Dataset rows:
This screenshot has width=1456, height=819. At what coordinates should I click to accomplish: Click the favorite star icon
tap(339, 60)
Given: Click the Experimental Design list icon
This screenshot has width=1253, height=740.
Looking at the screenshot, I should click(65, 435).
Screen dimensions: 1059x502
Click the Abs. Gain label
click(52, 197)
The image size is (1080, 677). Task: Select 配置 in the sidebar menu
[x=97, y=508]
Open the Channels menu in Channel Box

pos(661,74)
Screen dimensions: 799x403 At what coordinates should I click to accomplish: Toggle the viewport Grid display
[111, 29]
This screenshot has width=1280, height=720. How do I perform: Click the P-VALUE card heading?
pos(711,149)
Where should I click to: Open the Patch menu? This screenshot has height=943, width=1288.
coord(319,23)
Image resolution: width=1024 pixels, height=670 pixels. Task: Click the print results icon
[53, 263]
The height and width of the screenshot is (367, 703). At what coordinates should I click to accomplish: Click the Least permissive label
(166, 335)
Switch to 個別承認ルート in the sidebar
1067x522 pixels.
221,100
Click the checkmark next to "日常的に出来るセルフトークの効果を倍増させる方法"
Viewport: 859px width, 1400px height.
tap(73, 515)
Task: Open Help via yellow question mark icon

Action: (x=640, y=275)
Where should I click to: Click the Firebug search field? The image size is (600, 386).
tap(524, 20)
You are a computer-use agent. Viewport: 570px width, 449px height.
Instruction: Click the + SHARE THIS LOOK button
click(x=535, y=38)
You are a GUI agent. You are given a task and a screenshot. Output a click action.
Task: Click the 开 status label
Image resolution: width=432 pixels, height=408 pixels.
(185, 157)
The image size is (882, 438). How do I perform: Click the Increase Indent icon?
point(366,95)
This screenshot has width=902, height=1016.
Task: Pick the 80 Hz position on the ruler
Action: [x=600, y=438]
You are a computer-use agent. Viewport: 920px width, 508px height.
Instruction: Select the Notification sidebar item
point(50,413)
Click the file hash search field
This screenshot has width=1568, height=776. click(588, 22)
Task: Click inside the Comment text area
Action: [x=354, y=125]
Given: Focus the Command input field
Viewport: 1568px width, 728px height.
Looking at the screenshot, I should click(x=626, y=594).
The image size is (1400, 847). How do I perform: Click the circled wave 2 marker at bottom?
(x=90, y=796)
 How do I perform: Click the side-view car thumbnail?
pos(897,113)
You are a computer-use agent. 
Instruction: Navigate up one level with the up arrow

Task goal: Retype all of the rows above line for line, keeping every character unchanged.

Expected output:
This screenshot has width=1456, height=819. At what coordinates should I click to accomplish: Click the favorite star icon
tap(339, 60)
Given: Click the Experimental Design list icon
This screenshot has width=1253, height=740.
Looking at the screenshot, I should click(65, 435).
Screen dimensions: 1059x502
Click the Abs. Gain label
click(52, 197)
The image size is (1080, 677). Task: Select 配置 in the sidebar menu
[x=97, y=508]
Open the Channels menu in Channel Box

pos(661,74)
Screen dimensions: 799x403 At what coordinates should I click to accomplish: Toggle the viewport Grid display
[111, 29]
This screenshot has width=1280, height=720. How do I perform: Click the P-VALUE card heading?
pos(711,149)
Where should I click to: Open the Patch menu? This screenshot has height=943, width=1288.
coord(319,23)
Image resolution: width=1024 pixels, height=670 pixels. Task: Click the print results icon
[53, 263]
The height and width of the screenshot is (367, 703). At what coordinates should I click to accomplish: Click the Least permissive label
(166, 335)
Switch to 個別承認ルート in the sidebar
1067x522 pixels.
221,100
Click the checkmark next to "日常的に出来るセルフトークの効果を倍増させる方法"
Viewport: 859px width, 1400px height.
tap(73, 515)
Task: Open Help via yellow question mark icon

Action: (x=640, y=275)
Where should I click to: Click the Firebug search field? The image size is (600, 386).
tap(524, 20)
You are a computer-use agent. Viewport: 570px width, 449px height.
Instruction: Click the + SHARE THIS LOOK button
click(x=535, y=38)
You are a GUI agent. You are given a task and a screenshot. Output a click action.
Task: Click the 开 status label
Image resolution: width=432 pixels, height=408 pixels.
(185, 157)
The image size is (882, 438). How do I perform: Click the Increase Indent icon?
point(366,95)
This screenshot has width=902, height=1016.
Task: Pick the 80 Hz position on the ruler
Action: [x=600, y=438]
You are a computer-use agent. Viewport: 920px width, 508px height.
Instruction: Select the Notification sidebar item
point(50,413)
Click the file hash search field
This screenshot has width=1568, height=776. click(588, 22)
Task: Click inside the Comment text area
Action: [x=354, y=125]
Given: Focus the Command input field
Viewport: 1568px width, 728px height.
Looking at the screenshot, I should click(x=626, y=594).
The image size is (1400, 847). How do I perform: Click the circled wave 2 marker at bottom?
(x=90, y=796)
 How do I perform: Click the side-view car thumbnail?
pos(897,113)
You are a computer-use agent. 
Instruction: Navigate up one level with the up arrow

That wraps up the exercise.